[WRITTEN TASK A] Return every line of the records below that contains the string "dimensions", copying each line in full.

[TEXT PROVIDED]
>> Start

Bush Tops “Most Admired” Poll

No kidding.

Gallup has just released a poll of the most admired (living) world figures. George W. Bush is the most admired, named so by 13 percent of respondents. (In December 2001, that number was 39 percent.) Bush is followed by Bill Clinton, at five percent, and Jimmy Carter, at four percent. And then, the first non-president on the list is…Barack Obama, with three percent, tied with the Rev. Billy Graham. After that come Colin Powell and Pope Benedict XVI, with two percent, and then a bunch of people, including Nelson Mandela, George H.W. Bush (why is this ex-president rated so low?), Bill Gates, John McCain, George Clooney, Rudolph Giuliani, Al Gore, Arnold Schwarzenegger, Jesse Jackson and, well, Mel Gibson — all at one percent. Bono and John Edwards failed to crack the one percent mark.

Granted the President’s ranking in this poll has dropped since 12/01, it’s worth noting that his rating at that point was undoubtedly inflated by his response to 9/11.  So Bush still tops this poll, even as his overall approval numbers are rock-bottom low.

What does this mean?  I don’t really like drawing conclusions from polls, but if anything I believe it means that most Americans base their opinions about the President on the hostile perception they get from the nation’s journalists - who are all but the President’s political enemies -  rather than on any real analysis of his job performance.  Which is why American opinions of the President so often seem muddled and inconsistent.  On one hand, I think most Americans are glad to have a President who has (in the past at least) cut through a lot of the political garbage when it comes to national security and foreign policy and approve of the job he’s doing in those areas.  On the other hand, I also think most Americans get the vague idea from the that the President is Satan and the second-coming of Richard Nixon all wrapped into one.

>> End

[DATA TO USE]
>> Start

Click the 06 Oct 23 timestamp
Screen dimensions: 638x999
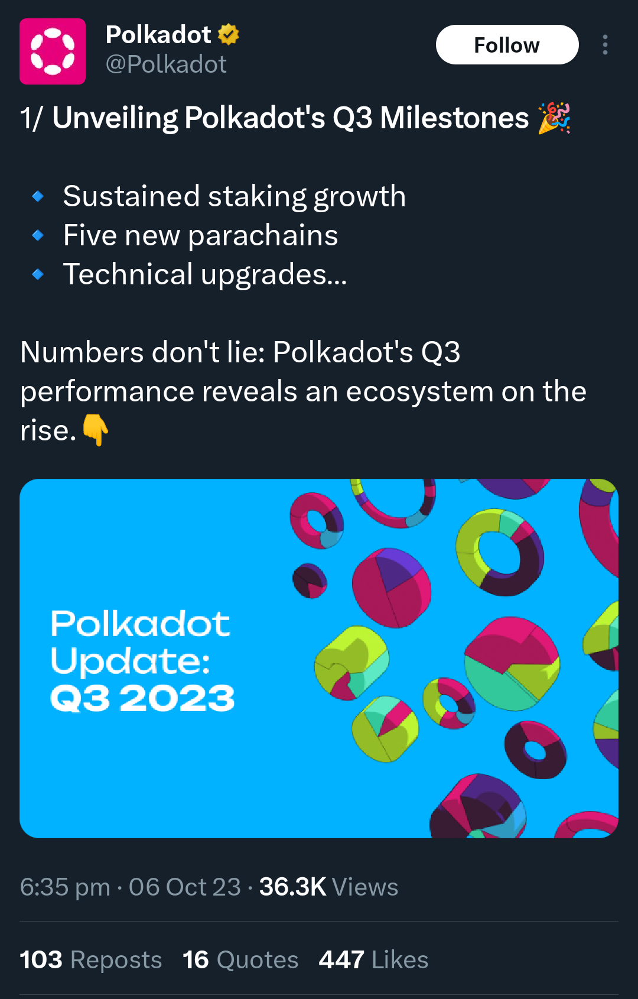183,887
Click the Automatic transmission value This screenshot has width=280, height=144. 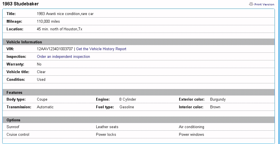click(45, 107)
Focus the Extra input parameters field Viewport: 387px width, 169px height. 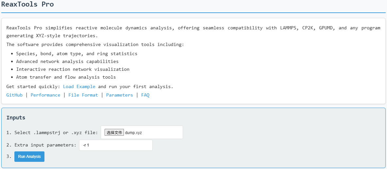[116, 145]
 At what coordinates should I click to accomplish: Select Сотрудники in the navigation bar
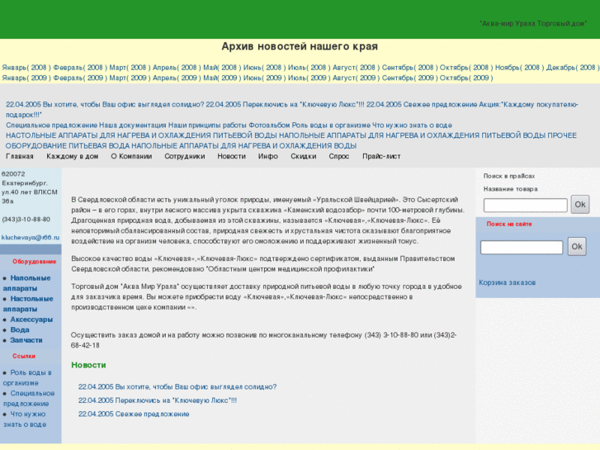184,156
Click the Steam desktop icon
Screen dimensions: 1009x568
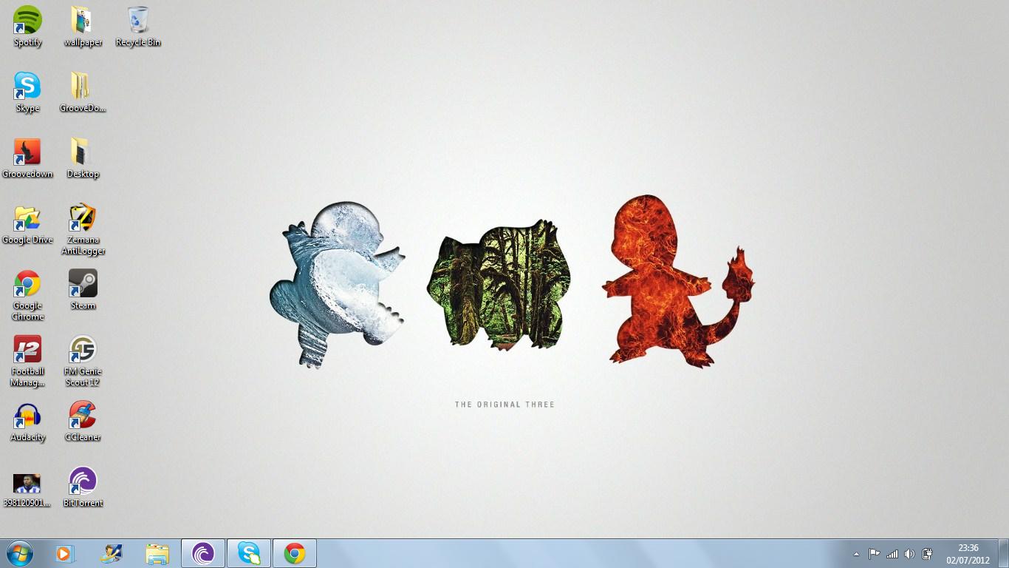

>> End

[WRITTEN TASK B] Reproduce the entire post about the Gallup "most admired" poll, word for word.

[EXERCISE RESPONSE A]
Screen dimensions: 638x999
Screen dimensions: 1009x568

[EXERCISE RESPONSE B]
Bush Tops “Most Admired” Poll

No kidding.

Gallup has just released a poll of the most admired (living) world figures. George W. Bush is the most admired, named so by 13 percent of respondents. (In December 2001, that number was 39 percent.) Bush is followed by Bill Clinton, at five percent, and Jimmy Carter, at four percent. And then, the first non-president on the list is…Barack Obama, with three percent, tied with the Rev. Billy Graham. After that come Colin Powell and Pope Benedict XVI, with two percent, and then a bunch of people, including Nelson Mandela, George H.W. Bush (why is this ex-president rated so low?), Bill Gates, John McCain, George Clooney, Rudolph Giuliani, Al Gore, Arnold Schwarzenegger, Jesse Jackson and, well, Mel Gibson — all at one percent. Bono and John Edwards failed to crack the one percent mark.

Granted the President’s ranking in this poll has dropped since 12/01, it’s worth noting that his rating at that point was undoubtedly inflated by his response to 9/11.  So Bush still tops this poll, even as his overall approval numbers are rock-bottom low.

What does this mean?  I don’t really like drawing conclusions from polls, but if anything I believe it means that most Americans base their opinions about the President on the hostile perception they get from the nation’s journalists - who are all but the President’s political enemies -  rather than on any real analysis of his job performance.  Which is why American opinions of the President so often seem muddled and inconsistent.  On one hand, I think most Americans are glad to have a President who has (in the past at least) cut through a lot of the political garbage when it comes to national security and foreign policy and approve of the job he’s doing in those areas.  On the other hand, I also think most Americans get the vague idea from the that the President is Satan and the second-coming of Richard Nixon all wrapped into one.